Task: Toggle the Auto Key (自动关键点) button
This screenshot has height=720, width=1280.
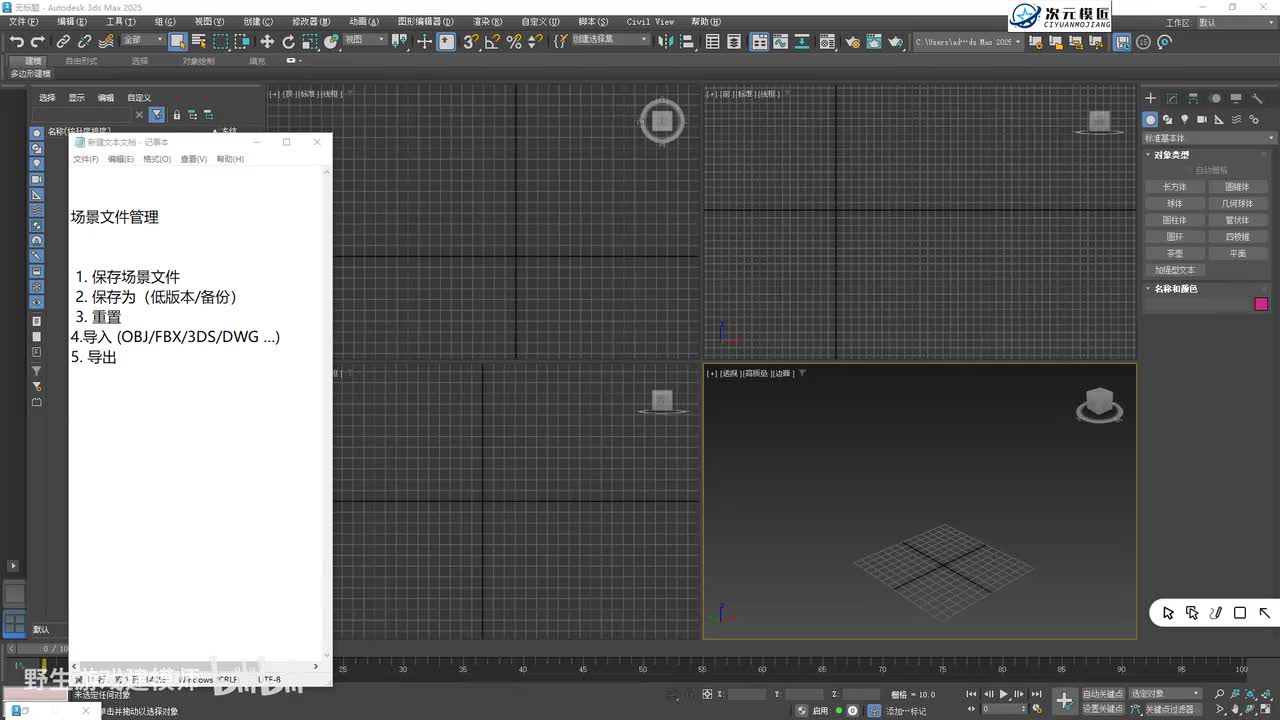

...

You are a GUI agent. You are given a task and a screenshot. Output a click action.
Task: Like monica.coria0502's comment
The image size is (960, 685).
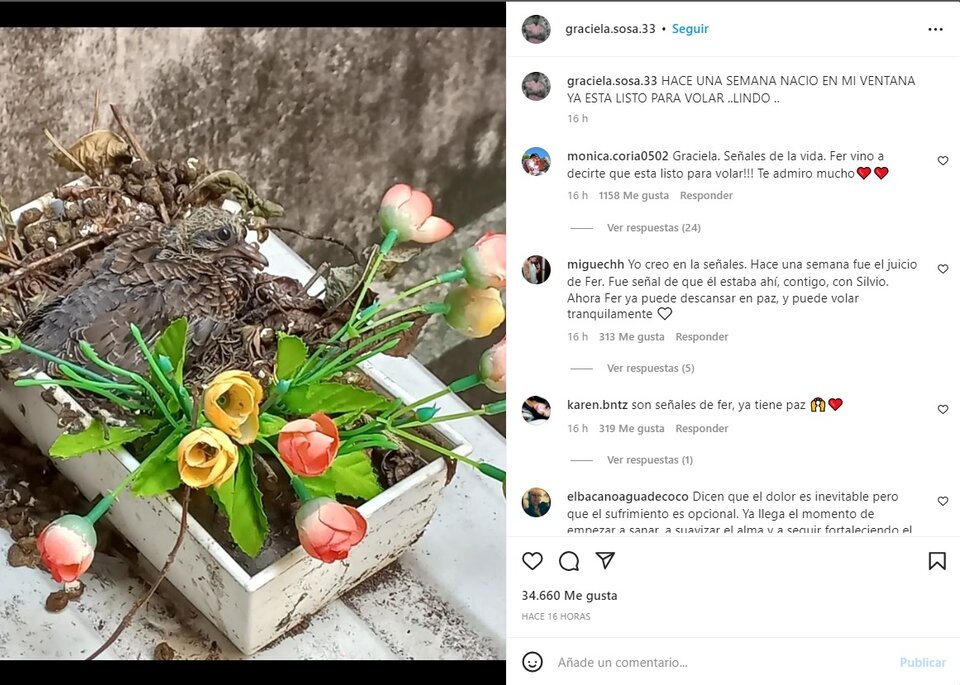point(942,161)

* * *

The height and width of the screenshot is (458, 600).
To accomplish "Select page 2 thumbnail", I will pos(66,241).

Aim of the exercise.
In the lines above, find the word "screenshot" and copy each line that contains it.

Final answer.
This screenshot has height=720, width=1280.
You are a GUI agent. You are given a task and a screenshot. Output a click action.
The height and width of the screenshot is (458, 600).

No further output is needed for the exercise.